McBride added to Farm Aid concert; Stanley goes on Letterman; McEntire and country stars on telethon.

Martina McBride and folk singer Arlo Guthrie have been added to the Farm Aid benefit concert on Sept. 29 at Verizon Wireless Music Center in Noblesville, Indiana. The bill also includes Dave Matthews and Farm Aid founders Willie Nelson, Neil Young and John Mellencamp. ...

Ralph Stanley and the Whites will perform songs from the O Brother, Where Art Thou? soundtrack on CBS' "Late Show with David Letterman" at 11:30 p.m. ET Monday (September 3). Stanley will sing "O Death" a cappella, and the Whites will perform the Carter Family classic "Keep on the Sunny Side." The 74-year-old Stanley just got his first CMA Award nomination, for the O Brother soundtrack. (MTVi's parent company, Viacom, also owns CBS.) ...

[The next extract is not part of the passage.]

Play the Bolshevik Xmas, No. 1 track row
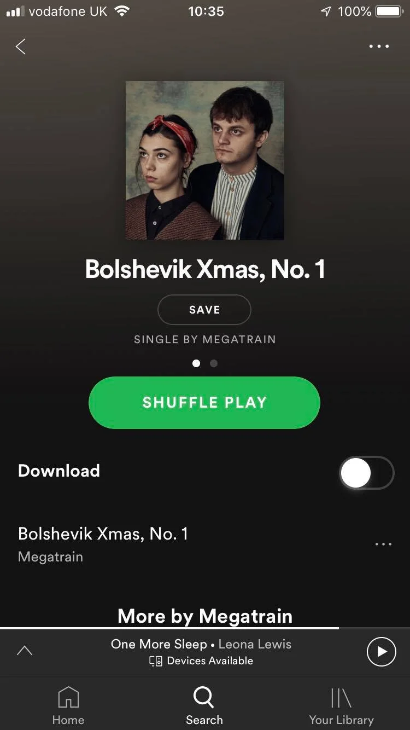This screenshot has width=410, height=730. coord(186,544)
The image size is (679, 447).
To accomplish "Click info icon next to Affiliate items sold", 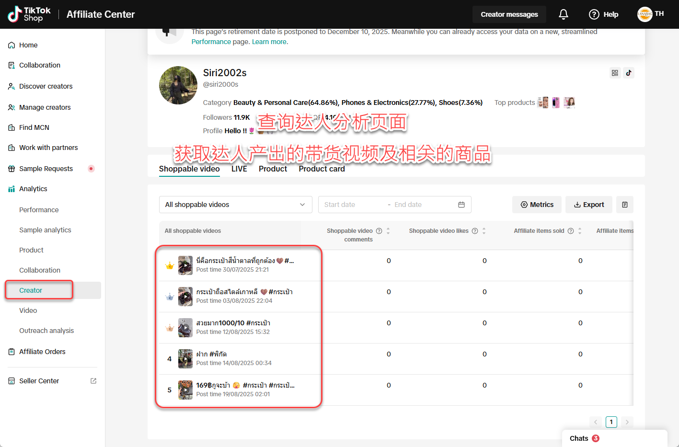I will click(x=571, y=231).
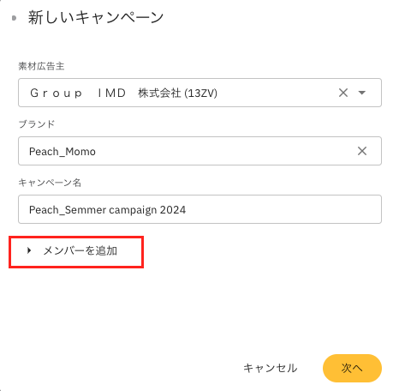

Reba McEntire, Billy Gilman, Sara Evans, Dwight Yoakam, Tammy Cochran, Mickey Gilley and the Oak Ridge Boys are scheduled to appear on the annual Muscular Dystrophy Association fundraiser on Labor Day weekend. Vince Gill, Alan Jackson, Charley Pride and Steve Wariner taped telethon segments at the Grand Ole Opry in recent weeks. The telethon begins at 9 p.m. ET Sunday (September 2) and runs through 6:30 p.m. ET Monday. ...

Billy Joe Shaver is resting at home in Waco, Texas, after undergoing angioplasty surgery Thursday (August 30) to remove blockages in two arteries. The singer/songwriter was scheduled to have quadruple-bypass heart surgery Friday to remove blockages in four arteries but opted for the less invasive operation. Doctors will determine later what should be done about the two remaining blockages. Shaver suffered a heart attack Saturday following a performance at Gruene Hall in New Braunfels, Texas. He may resume touring in two to four weeks. ...

Garth Brooks has scheduled a September 17 press conference at the Country Music Hall of Fame in Nashville to talk about his duet with George Jones, "Beer Run (B Double E Double Are You In?)," and his upcoming album. A Brooks spokesperson hinted the song will be delivered to country radio the same day. Brooks announced his retirement last year but promised one more record. The new track will appear on the album, his first collection of new studio recordings in four years (following 1997's Sevens). "Beer Run" also is slated to appear on Jones' upcoming CD, The Rock, now scheduled for October 2 release. …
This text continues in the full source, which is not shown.